Comments (26)
For the text, you can pick an x and then ax.text(x, y, "37.3")
but might have to turn off clipping at boundaries so it appears. Or, set xlim to 20% more and turn off tick marks/labels for that part then ax.text()
there. beat it into submission!! haha
I had to get the wedges below the x axis and had to turn off clipping to do that. you can check the wedge code in my stuff for that.
from dtreeviz.
For spacing, i think just shrink total height of graph maybe?
It shrinks a little, but there is still a lot of space. Because the standard deviation between dots is sigma=0.08, with mean = 0.5 (mu value). leaf index are from 1 to 1... tomorrow, I will play with different values for them.
from dtreeviz.
wow! now that is a damn fine looking plot, sir! I will merge!
from dtreeviz.
I'm not sure if i understood correctly. Would you like to include all the leaf split plots into a single new visualisation ?

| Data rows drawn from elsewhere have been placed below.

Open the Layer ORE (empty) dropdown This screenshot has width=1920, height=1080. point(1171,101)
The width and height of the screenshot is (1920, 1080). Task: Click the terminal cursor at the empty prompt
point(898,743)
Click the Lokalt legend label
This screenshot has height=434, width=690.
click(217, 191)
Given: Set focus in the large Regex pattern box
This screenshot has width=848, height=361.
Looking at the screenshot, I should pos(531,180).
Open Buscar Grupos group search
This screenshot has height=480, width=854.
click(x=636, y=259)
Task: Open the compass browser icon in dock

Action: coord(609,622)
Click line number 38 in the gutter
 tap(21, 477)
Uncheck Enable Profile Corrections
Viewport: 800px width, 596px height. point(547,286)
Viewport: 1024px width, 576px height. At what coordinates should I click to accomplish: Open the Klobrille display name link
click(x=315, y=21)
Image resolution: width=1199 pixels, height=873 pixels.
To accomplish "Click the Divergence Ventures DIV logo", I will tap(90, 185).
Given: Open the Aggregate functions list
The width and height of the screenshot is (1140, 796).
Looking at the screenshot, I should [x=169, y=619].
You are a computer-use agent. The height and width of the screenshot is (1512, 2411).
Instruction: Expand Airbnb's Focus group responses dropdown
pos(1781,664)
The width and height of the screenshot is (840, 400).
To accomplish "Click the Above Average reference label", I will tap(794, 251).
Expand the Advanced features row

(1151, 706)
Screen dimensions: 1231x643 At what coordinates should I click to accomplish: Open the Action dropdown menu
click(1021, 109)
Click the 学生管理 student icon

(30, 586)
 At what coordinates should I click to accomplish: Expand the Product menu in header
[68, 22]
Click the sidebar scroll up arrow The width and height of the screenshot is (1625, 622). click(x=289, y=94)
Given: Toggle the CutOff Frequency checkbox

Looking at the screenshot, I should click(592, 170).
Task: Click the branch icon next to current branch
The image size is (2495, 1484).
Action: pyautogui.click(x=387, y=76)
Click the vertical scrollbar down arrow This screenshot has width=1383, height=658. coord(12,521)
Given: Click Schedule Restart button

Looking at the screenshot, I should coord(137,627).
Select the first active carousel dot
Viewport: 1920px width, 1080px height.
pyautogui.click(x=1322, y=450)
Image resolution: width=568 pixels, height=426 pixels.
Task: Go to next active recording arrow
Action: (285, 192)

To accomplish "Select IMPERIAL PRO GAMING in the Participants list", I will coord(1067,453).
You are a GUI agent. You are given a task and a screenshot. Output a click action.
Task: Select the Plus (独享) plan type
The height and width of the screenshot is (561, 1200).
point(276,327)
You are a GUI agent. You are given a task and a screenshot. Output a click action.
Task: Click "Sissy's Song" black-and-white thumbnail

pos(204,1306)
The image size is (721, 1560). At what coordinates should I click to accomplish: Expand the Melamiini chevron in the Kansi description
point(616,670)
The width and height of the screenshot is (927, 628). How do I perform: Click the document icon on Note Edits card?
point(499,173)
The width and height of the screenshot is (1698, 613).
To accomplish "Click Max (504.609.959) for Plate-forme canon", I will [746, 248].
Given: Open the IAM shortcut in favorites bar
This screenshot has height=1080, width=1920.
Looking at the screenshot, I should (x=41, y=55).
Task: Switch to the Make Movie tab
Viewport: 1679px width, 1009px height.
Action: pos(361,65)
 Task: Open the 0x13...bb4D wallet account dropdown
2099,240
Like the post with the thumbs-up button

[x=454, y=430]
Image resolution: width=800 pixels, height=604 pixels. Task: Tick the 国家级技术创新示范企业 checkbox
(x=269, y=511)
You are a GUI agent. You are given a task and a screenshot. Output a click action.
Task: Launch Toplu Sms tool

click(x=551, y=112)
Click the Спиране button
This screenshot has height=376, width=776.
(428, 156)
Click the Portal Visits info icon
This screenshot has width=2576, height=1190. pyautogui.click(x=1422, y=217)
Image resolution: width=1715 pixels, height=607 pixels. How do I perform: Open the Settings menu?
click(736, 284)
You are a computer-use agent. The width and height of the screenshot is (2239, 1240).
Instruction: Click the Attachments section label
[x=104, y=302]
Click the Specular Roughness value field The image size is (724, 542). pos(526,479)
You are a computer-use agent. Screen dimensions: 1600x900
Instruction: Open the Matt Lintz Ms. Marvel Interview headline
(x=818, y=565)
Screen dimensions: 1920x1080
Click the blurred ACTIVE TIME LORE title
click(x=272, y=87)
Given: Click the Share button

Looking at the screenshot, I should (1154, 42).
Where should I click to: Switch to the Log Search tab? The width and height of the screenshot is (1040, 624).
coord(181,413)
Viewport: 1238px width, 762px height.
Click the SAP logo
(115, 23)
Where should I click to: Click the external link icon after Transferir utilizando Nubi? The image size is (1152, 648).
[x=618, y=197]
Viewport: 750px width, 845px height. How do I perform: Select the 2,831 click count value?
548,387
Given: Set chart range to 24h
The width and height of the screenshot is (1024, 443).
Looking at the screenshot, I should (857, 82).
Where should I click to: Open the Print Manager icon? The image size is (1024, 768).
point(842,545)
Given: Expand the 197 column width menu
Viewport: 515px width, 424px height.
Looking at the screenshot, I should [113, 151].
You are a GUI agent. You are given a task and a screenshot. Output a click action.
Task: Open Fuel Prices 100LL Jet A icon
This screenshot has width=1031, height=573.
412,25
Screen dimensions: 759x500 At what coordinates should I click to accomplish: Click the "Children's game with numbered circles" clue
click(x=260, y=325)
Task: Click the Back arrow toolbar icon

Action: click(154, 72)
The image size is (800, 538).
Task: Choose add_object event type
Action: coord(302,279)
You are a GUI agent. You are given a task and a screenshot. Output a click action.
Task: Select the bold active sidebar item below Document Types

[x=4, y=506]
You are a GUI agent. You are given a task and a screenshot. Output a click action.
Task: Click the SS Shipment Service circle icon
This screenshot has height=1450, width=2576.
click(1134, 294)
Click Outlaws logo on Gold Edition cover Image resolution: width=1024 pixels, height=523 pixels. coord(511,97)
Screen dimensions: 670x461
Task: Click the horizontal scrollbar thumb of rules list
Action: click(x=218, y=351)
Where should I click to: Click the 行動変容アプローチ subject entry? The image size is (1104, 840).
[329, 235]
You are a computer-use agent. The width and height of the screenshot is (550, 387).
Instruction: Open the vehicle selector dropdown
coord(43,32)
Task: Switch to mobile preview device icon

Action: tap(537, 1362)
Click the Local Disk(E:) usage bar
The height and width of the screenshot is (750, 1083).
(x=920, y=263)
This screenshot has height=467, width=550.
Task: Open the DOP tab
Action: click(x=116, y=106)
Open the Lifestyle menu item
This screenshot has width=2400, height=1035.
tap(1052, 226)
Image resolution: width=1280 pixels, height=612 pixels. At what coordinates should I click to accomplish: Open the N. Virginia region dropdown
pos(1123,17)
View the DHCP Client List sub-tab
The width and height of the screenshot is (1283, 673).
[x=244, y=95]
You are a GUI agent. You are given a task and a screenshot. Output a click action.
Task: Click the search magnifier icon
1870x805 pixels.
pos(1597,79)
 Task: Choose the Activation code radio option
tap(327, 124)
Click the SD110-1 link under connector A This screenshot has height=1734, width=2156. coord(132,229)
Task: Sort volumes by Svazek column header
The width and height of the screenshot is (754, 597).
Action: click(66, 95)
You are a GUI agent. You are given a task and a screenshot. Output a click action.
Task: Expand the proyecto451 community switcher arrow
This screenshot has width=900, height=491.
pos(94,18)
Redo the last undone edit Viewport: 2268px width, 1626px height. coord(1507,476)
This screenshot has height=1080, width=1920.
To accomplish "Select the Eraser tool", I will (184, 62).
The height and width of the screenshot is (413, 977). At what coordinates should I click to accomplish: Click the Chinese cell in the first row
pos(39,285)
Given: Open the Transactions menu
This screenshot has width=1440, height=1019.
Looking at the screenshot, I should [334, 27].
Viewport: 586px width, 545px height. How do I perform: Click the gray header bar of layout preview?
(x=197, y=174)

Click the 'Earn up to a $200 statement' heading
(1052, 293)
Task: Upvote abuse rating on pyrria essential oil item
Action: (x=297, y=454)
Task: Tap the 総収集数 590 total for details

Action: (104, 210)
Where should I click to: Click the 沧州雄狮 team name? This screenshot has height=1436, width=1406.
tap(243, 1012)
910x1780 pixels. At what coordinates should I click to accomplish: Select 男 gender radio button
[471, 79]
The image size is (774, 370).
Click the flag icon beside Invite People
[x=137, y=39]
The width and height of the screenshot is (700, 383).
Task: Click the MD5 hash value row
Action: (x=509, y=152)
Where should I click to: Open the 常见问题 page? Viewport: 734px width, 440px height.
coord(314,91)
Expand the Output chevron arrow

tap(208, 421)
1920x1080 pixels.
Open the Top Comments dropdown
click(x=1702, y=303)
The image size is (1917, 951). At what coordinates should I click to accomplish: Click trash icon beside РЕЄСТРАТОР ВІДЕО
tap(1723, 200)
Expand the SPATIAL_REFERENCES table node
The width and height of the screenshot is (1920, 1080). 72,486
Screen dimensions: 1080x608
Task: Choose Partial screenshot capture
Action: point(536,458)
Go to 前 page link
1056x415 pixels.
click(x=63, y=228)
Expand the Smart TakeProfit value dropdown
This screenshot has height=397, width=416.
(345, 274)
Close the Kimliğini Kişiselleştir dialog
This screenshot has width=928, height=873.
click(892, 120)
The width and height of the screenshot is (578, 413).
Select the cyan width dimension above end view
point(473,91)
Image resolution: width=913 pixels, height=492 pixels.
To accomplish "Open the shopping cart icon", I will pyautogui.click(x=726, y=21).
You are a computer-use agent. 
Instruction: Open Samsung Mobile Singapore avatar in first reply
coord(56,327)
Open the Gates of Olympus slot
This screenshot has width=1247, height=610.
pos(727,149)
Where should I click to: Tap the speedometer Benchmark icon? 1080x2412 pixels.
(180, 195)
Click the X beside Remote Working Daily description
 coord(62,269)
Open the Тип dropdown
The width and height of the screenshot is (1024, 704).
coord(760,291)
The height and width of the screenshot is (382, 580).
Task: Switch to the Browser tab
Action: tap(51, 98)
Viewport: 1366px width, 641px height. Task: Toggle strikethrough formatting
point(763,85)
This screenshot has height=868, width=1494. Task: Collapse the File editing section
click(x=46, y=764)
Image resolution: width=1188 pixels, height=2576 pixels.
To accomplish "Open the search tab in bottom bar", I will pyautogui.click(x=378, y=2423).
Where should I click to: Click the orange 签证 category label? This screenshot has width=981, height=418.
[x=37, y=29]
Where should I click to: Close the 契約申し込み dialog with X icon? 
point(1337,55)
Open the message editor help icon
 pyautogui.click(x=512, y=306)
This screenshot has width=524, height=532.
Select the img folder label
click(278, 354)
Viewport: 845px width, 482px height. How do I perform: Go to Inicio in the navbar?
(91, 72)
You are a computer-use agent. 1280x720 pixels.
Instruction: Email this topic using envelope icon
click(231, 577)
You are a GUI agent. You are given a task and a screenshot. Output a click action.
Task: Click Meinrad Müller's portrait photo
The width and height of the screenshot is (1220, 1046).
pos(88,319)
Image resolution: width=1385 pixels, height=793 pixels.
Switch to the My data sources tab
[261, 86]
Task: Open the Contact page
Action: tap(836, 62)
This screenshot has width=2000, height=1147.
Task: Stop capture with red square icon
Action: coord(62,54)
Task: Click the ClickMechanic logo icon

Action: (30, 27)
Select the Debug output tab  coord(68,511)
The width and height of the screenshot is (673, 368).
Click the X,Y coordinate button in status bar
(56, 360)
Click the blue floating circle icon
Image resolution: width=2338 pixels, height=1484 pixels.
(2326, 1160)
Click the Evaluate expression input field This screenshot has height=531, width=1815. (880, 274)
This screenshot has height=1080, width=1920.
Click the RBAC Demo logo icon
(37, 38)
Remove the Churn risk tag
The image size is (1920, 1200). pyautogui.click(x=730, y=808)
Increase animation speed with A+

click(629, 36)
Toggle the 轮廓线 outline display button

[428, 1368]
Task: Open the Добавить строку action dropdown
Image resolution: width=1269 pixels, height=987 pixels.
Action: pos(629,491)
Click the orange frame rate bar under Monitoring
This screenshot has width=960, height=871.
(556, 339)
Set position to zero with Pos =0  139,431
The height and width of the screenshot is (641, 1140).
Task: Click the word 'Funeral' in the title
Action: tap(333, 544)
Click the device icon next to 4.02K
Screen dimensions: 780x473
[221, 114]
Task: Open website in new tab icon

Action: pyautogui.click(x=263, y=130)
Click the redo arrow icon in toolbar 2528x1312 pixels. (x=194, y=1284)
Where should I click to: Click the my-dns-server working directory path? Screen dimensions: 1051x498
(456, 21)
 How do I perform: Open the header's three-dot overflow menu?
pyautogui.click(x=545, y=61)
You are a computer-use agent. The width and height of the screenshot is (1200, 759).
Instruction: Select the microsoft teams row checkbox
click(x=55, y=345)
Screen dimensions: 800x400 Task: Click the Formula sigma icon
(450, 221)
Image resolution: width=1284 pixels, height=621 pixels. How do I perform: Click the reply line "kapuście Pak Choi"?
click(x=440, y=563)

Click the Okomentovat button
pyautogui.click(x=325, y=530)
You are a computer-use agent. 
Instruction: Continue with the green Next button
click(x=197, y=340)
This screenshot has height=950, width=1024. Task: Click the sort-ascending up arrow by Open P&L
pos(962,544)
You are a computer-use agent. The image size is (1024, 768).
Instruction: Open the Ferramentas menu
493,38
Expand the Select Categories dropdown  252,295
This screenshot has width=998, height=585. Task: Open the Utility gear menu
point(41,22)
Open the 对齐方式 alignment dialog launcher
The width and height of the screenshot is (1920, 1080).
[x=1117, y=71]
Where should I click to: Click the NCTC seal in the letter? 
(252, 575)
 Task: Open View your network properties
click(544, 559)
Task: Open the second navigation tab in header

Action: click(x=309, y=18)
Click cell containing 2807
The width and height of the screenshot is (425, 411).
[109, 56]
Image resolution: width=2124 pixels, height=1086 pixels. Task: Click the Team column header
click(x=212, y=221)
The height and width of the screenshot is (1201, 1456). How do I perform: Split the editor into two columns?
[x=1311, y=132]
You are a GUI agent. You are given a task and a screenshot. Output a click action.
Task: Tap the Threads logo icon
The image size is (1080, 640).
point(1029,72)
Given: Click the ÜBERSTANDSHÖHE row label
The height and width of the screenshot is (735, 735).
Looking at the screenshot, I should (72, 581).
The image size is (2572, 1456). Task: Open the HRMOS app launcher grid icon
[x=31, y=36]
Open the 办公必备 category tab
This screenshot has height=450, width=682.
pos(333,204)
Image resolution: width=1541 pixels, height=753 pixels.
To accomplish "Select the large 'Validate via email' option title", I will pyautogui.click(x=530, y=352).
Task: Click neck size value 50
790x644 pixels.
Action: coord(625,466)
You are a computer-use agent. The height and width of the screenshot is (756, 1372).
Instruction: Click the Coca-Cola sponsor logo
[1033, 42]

Something similar with this ? :)
from dtreeviz.
yep, that's it!!! Seems like it'd be useful just as the stacked histo is for classification
from dtreeviz.
Cool ! Do you have any web resources/experience of how to include subplots (leaf sample'y distribution) into another plot using matplotlib ?
from dtreeviz.
hahaha. i spent forever learning how to do that in this project. we shouldn't have to though. We can create a single plot that just does scattering with some noise for each leaf area. Here is sample code:
mu = .5
sigma = .08
X = np.random.normal(mu, sigma, size=len(y))
ax.set_xlim(0, 1)
alpha = colors['scatter_marker_alpha'] # was .25
ax.scatter(X, y, s=5, c=colors['scatter_marker'], alpha=alpha, lw=.3)
ax.plot([0,len(node.samples())],[m,m],'--', color=colors['split_line'], linewidth=1)
So, basically, go to each leaf id and do a scatter that is x = id+noise and the y is just the y of samples at that leaf. make sense?
from dtreeviz.
Nicee, I got the idea. I will start to implement it in the next days.
from dtreeviz.
While thinking about this new visualisation, I have remember the boxplot from matplotlib. I guess it's what we need : https://matplotlib.org/3.1.1/gallery/statistics/boxplot_demo.html.
It can show a lot of build in stats, like median, mean, quartiles, outliers, etc (being a common visualisation in matplotlib, could be easier to interpret by other people)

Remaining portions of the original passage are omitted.